February is likely to be colder than normal in the Northeast and much of the rest of the country, but warmer-than-normal temperatures are expected to dominate in March and April, according to forecasters at Andover, MA-based Weather Services International (WSI).

“The first half of winter has been quite mild across the eastern half of the U.S., while the western U.S. has suffered through a cold winter so far,” said WSI Chief Meteorologist Todd Crawford. “However, the pattern has recently changed to allow much colder temperatures to plague the eastern U.S. for much of the back half of winter. A significantly weakened polar vortex will allow bitterly cold Arctic air to spread southward across the north-central and much of the eastern U.S. during February.

“By March, however, most of the objective forecasting guidance suggests that above-normal temperatures will return to the eastern U.S., likely persisting through much of the spring. The impacts from the multi-year drought across the Plains will also likely favor an early emergence of spring across much of the central and eastern U.S., especially if the remainder of winter is fairly dry in these regions as we currently expect.”

Temperatures next month are expected to average colder than normal across the country, except in Texas and the Southwest.

“In February, colder-than-normal temperatures and above-average heating demand in the Midwest, Northeast, and Mid-Atlantic regions will boost aggregate North American natural gas demand and will help to support gas prices,” said Energy Securities Analysis Inc. (ESAI) Senior Analyst Chris Kostas. “The below-normal temperatures in these key gas demand regions will more than offset the below-normal heating demand associated with mild temperatures in the Southwest and California.

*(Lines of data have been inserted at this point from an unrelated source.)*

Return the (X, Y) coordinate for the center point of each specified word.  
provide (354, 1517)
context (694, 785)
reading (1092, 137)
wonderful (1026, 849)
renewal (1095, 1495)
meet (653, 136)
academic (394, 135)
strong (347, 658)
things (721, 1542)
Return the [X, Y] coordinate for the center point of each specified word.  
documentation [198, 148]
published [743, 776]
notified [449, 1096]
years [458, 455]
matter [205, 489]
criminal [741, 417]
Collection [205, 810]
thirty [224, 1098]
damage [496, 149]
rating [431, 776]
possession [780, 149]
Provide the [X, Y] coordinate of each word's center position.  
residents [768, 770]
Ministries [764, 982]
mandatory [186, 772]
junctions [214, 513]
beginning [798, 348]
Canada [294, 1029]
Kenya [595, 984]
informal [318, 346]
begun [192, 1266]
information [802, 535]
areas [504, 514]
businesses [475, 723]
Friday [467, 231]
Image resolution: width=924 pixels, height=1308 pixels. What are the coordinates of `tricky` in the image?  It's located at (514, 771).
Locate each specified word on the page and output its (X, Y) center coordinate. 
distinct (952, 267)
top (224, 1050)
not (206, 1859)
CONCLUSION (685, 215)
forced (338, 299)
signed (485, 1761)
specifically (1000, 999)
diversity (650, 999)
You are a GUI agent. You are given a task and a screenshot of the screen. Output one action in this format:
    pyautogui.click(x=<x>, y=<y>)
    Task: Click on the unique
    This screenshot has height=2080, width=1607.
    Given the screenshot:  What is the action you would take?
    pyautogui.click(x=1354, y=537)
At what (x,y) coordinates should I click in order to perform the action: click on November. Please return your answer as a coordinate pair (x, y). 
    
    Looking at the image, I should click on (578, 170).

“Typically, Mid-Atlantic gas basis prices would surge under these circumstances, but with new shale gas supplies growing steadily in Pennsylvania, Tetco M3 gas prices should only experience modest price strength relative to Henry Hub during the month. The above-normal aggregate heating demand should help to rebalance inventories and which began the winter heating season at a record high level.”

Working gas in underground storage stood at 3,168 Bcf for the week ending Jan. 11, according to the Energy Information Administration’s Weekly Gas Storage Report, down 148 Bcf from the prior week and 147 Bcf lower than a year ago, but still 316 Bcf (11.1%) more than the five-year average.

Colder-than normal temperatures in the Midwest may increase gas and power demand in the region, but “the upside to gas prices may be limited,” Kostas said.

“Coal-fired generation that has been sidelined due to poor economics should find some breathing room to increase run rates in February as gas demand for power competes with demand for heating and strengthens gas prices marginally. As coal-fired generators increase output levels during the coldest days their increased generation should begin to relieve the need for gas for power generation. This should act as a soft ceiling for power and gas prices in the Midwest (i.e. PJM and MISO).

“In New England and parts of New York, however, gas and power prices are likely to experience higher price volatility and sharp price increases in February due to pipeline constraints during the coldest days. Power and gas prices in Texas and California are expected to be soft due in February due to lower weather-related demand in those regions.”

By March, WSI expects warmer-than-normal temperatures to have moved across most of the country, with only the Northwest and coastal California forecast to average colder than normal. And WSI’s temperature forecast map remains unchanged through April.

Demand for natural gas is likely to finish the winter heating season at a “soft and stable” level, Kostas said.

“With natural gas production expected to remain strong through the winter, a mild March could easily leave natural gas inventories above 2,000 Bcf again this year,” he said. “ESAI is currently forecasting an end-of-season inventory level of 2,150 Bcf, which is moderately higher than market consensus…[W]ith gas demand low in March and April and robust inventories expected to begin the injection season, we believe natural gas prices are likely to be soft and stable in April. Henry Hub gas price volatility is likely to be relatively low in April as well, while implied market heat rates are likely to firm as generation maintenance increases throughout the month.”

EIA has said it expects U.S. households, one-half of which use natural gas as their primary heating fuel, to spend an average of $89 more this winter, reflecting a 1% increase in the average residential price from last winter and a 14% hike in consumption if near-normal (cold) temperatures materialize for the upcoming winter (see Daily GPI, Oct. 11). Winter was unseasonably warm last year, resulting in little additional demand and weak prices.